Skin metastases from lung cancer suggest a poor prognosis. Unfortunately, cutaneous metastases commonly accompany internal metastases at other sites, such as the brain, liver, bone and adrenal glands. Mean survival time after the discovery of metastasis is 5 months. Patients who found cutaneous metastases before internal malignancies have worse survival (approximately 3–4 months) than patients who do not (18, 21). In most of the cases we reviewed, patients died within 3–9 months after the diagnosis of a cutaneous metastasis.

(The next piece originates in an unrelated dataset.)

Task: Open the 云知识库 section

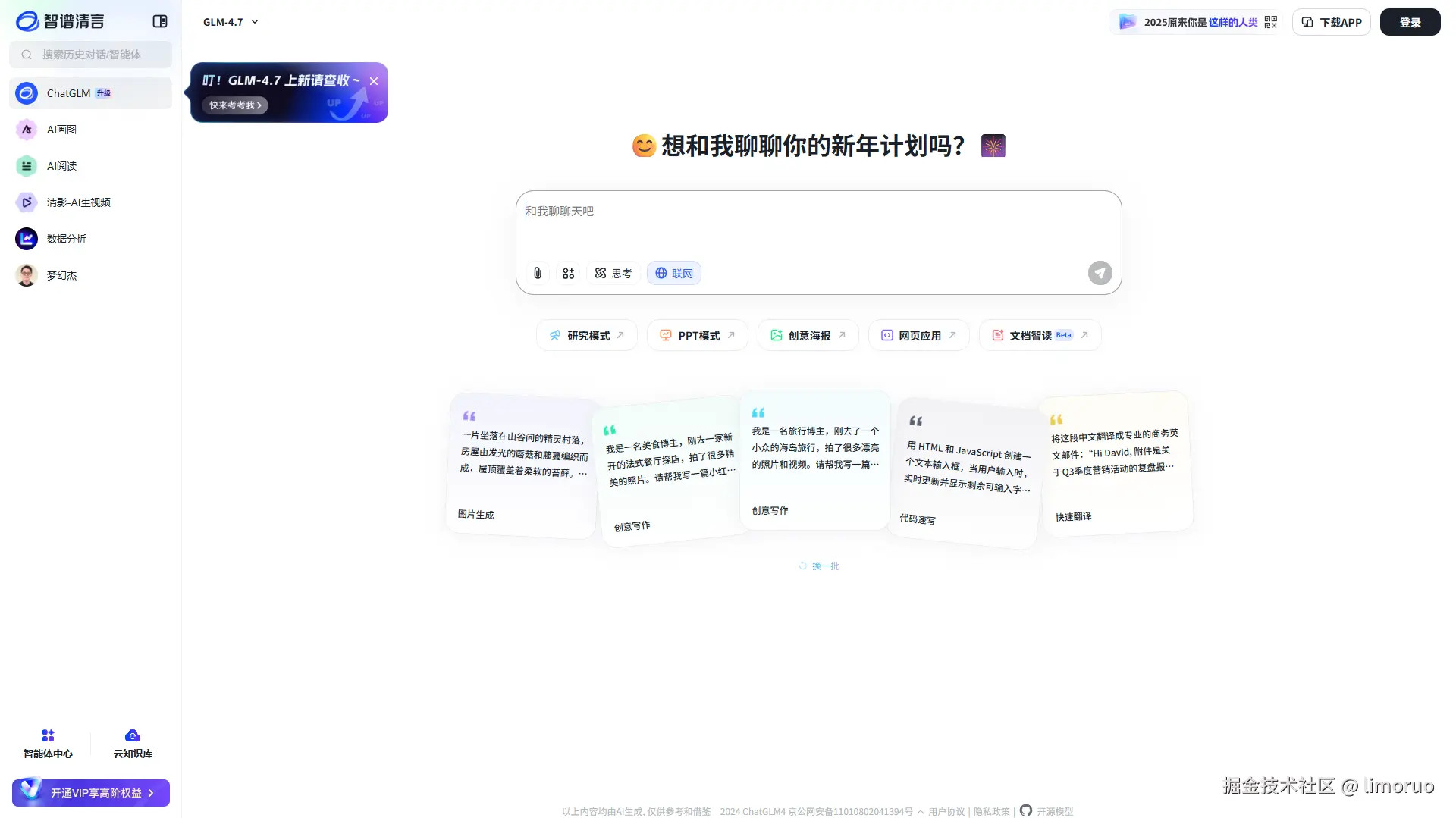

The mechanism of lung cancer metastasis to the nose has not yet been fully elucidated. Baston (22) suggests that tumour cells could be transported to the nose by the pulmonary vascular and lymphatic circulation, and the almost valveless vertebral venous plexus. Metastasis of lung carcinoma to acrometastasis-prone sites such as the finger-tips (23), or to the vulva (24), or penis (25) may occur by a similar mechanism. Interestingly, our third patient also had metastatic lesions on both middle finger tips. The mechanisms of metastasis to these unusual sites are controversial, but are summarized as arterial embolism and retrograde venous and lymphatic spread. For pulmonary carcinoma, arterial embolism is the more likely route of dissemination. A tumour embolus may enter the pulmonary veins, gaining access to the systemic circulation through the left atrium and then entering the cavernous body into the blood supply to the site (25). Metastasis to the nasal tip also has been reported from chordoma, kidney tumour, hepatocellular carcinoma, seminoma, leukaemia, breast cancer, and cervix cancer (26). Another possible mechanism of nasal tip metastasis is that when the intrathoracic pressure is greatly increased, blood-borne emboli pass through venous plexi and drift upwards to the venous sinuses of the skull. The pterygoid plexus, cavernous sinus, and pharyngeal plexus communicate with the vertebral system, and may transport tumour cells to the nose (27)

In conclusion, when dermatologist encounters a tumour on the nose of a patient, with or without known internal cancer, cutaneous metastasis may be considered as one of the differential diagnoses and should be investigated by skin biopsy.

The authors declare no conflicts of interest.